Die Partei war mit einem vielfältigen Programm zur Europawahl angetreten. Von der Einführung einer Faulenquote, über ein Existenzmaximum von einer Million Euro für jeden bis zur Einführung des Wahlalters für alle Bürger zwischen 12 und 52. Außerdem wollen Sonneborn und seine Kollegen eine Mauer um die Schweiz bauen.

Die Partei bekommt einen Sitz im Parlament weil es bei dieser Wahl keine Sperrklausel gab. Nach Angaben des Bundeswahlleiters Roderich Egeler stimmten etwa 180.000 Bürger in Deutschland für Sonneborns Partei. Das entspricht 0,6 Prozent der Stimmen – und einem Sitz. Insgesamt sind 14 deutsche Parteien im neuen Parlament in Straßburg vertreten – mit einer Drei-Prozent-Hürde wären es nur sieben gewesen.

Ausschuss muss Rücktritt prüfen

Egeler wollte die Ankündigung von Sonneborn nicht kommentieren. Die Bewertung sei dem Bürger zu überlassen, sagte er.

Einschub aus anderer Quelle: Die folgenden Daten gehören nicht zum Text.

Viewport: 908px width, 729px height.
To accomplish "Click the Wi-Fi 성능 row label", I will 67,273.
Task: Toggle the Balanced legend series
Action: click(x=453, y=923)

Das Europäische Parlament reagierte prompt: Aus Sonneborns Plänen werde nichts werden, hieß es in einer Stellungnahme. Parlamentarier hätten erst nach einem Jahr Anspruch auf Übergangsgeld. Laut Geschäftsordnung kann Sonneborn außerdem nicht alleine bestimmen, ob sein Sitz frei wird – dies müsse das Parlament feststellen, nachdem ein Ausschuss seinen Rücktritt geprüft hat.